→ Exercise inputs:
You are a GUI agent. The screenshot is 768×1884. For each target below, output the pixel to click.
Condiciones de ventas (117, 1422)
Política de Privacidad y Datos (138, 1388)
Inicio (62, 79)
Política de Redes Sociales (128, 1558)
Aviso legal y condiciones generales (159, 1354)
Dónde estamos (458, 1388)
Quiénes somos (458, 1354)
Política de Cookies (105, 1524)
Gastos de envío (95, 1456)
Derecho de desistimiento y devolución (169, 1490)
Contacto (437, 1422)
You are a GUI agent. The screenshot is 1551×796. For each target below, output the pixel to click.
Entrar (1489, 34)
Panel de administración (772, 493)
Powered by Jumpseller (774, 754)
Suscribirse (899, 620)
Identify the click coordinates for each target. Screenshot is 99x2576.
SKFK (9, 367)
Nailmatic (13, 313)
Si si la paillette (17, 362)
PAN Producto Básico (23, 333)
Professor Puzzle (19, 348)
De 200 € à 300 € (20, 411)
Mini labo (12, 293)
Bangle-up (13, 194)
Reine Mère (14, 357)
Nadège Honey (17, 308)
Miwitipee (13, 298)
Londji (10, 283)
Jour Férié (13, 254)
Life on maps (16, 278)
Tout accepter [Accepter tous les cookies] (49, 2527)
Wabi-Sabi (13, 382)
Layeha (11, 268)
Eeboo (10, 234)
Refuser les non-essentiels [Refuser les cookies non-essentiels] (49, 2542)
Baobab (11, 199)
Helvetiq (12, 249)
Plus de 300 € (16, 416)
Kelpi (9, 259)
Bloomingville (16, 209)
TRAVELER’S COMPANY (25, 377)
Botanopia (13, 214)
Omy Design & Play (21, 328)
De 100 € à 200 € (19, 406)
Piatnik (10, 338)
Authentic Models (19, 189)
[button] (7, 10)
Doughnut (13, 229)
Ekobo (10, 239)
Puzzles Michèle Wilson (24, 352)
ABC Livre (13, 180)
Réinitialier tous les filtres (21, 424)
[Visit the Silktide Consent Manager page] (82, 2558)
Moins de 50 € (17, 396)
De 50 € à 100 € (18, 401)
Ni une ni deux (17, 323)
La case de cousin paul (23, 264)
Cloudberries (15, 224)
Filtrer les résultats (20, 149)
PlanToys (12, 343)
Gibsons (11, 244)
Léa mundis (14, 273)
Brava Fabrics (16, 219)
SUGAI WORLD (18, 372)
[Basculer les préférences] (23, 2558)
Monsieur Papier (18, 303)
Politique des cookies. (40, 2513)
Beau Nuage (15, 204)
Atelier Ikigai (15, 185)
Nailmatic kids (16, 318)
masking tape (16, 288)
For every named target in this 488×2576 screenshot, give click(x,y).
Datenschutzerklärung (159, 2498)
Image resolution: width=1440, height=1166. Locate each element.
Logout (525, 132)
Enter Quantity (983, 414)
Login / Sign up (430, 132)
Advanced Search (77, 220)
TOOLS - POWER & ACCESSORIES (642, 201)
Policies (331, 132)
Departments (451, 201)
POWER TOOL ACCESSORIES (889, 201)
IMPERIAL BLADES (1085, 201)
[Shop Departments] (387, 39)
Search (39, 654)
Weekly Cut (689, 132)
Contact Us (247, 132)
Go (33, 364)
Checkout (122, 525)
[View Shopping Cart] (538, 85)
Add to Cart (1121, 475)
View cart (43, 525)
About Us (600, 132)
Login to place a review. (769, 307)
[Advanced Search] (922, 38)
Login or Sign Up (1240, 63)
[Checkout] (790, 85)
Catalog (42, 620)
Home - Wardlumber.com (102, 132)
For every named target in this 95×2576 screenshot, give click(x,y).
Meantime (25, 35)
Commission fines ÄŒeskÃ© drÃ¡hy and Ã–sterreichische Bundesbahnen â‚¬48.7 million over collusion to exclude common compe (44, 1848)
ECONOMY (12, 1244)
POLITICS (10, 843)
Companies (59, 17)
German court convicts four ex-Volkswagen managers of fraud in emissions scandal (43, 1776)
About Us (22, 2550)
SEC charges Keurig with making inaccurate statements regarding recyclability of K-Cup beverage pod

→ Instructions for the task: Rewrite all of the records above, putting "Product Catalog" in place of "Catalog" and leaving everything else unchanged.

→ The response:
You are a GUI agent. The screenshot is 768×1884. For each target below, output the pixel to click.
Condiciones de ventas (117, 1422)
Política de Privacidad y Datos (138, 1388)
Inicio (62, 79)
Política de Redes Sociales (128, 1558)
Aviso legal y condiciones generales (159, 1354)
Dónde estamos (458, 1388)
Quiénes somos (458, 1354)
Política de Cookies (105, 1524)
Gastos de envío (95, 1456)
Derecho de desistimiento y devolución (169, 1490)
Contacto (437, 1422)
You are a GUI agent. The screenshot is 1551×796. For each target below, output the pixel to click.
Entrar (1489, 34)
Panel de administración (772, 493)
Powered by Jumpseller (774, 754)
Suscribirse (899, 620)
Identify the click coordinates for each target. Screenshot is 99x2576.
SKFK (9, 367)
Nailmatic (13, 313)
Si si la paillette (17, 362)
PAN Producto Básico (23, 333)
Professor Puzzle (19, 348)
De 200 € à 300 € (20, 411)
Mini labo (12, 293)
Bangle-up (13, 194)
Reine Mère (14, 357)
Nadège Honey (17, 308)
Miwitipee (13, 298)
Londji (10, 283)
Jour Férié (13, 254)
Life on maps (16, 278)
Tout accepter [Accepter tous les cookies] (49, 2527)
Wabi-Sabi (13, 382)
Layeha (11, 268)
Eeboo (10, 234)
Refuser les non-essentiels [Refuser les cookies non-essentiels] (49, 2542)
Baobab (11, 199)
Helvetiq (12, 249)
Plus de 300 € (16, 416)
Kelpi (9, 259)
Bloomingville (16, 209)
TRAVELER’S COMPANY (25, 377)
Botanopia (13, 214)
Omy Design & Play (21, 328)
De 100 € à 200 € (19, 406)
Piatnik (10, 338)
Authentic Models (19, 189)
[button] (7, 10)
Doughnut (13, 229)
Ekobo (10, 239)
Puzzles Michèle Wilson (24, 352)
ABC Livre (13, 180)
Réinitialier tous les filtres (21, 424)
[Visit the Silktide Consent Manager page] (82, 2558)
Moins de 50 € (17, 396)
De 50 € à 100 € (18, 401)
Ni une ni deux (17, 323)
La case de cousin paul (23, 264)
Cloudberries (15, 224)
Filtrer les résultats (20, 149)
PlanToys (12, 343)
Gibsons (11, 244)
Léa mundis (14, 273)
Brava Fabrics (16, 219)
SUGAI WORLD (18, 372)
[Basculer les préférences] (23, 2558)
Monsieur Papier (18, 303)
Politique des cookies. (40, 2513)
Beau Nuage (15, 204)
Atelier Ikigai (15, 185)
Nailmatic kids (16, 318)
masking tape (16, 288)
For every named target in this 488×2576 screenshot, give click(x,y).
Datenschutzerklärung (159, 2498)
Image resolution: width=1440, height=1166. Locate each element.
Logout (525, 132)
Enter Quantity (983, 414)
Login / Sign up (430, 132)
Advanced Search (77, 220)
TOOLS - POWER & ACCESSORIES (642, 201)
Policies (331, 132)
Departments (451, 201)
POWER TOOL ACCESSORIES (889, 201)
IMPERIAL BLADES (1085, 201)
[Shop Departments] (387, 39)
Search (39, 654)
Weekly Cut (689, 132)
Contact Us (247, 132)
Go (33, 364)
Checkout (122, 525)
[View Shopping Cart] (538, 85)
Add to Cart (1121, 475)
View cart (43, 525)
About Us (600, 132)
Login to place a review. (769, 307)
[Advanced Search] (922, 38)
Login or Sign Up (1240, 63)
[Checkout] (790, 85)
Product Catalog (42, 620)
Home - Wardlumber.com (102, 132)
For every named target in this 95×2576 screenshot, give click(x,y).
Meantime (25, 35)
Commission fines ÄŒeskÃ© drÃ¡hy and Ã–sterreichische Bundesbahnen â‚¬48.7 million over collusion to exclude common compe (44, 1848)
ECONOMY (12, 1244)
POLITICS (10, 843)
Companies (59, 17)
German court convicts four ex-Volkswagen managers of fraud in emissions scandal (43, 1776)
About Us (22, 2550)
SEC charges Keurig with making inaccurate statements regarding recyclability of K-Cup beverage pod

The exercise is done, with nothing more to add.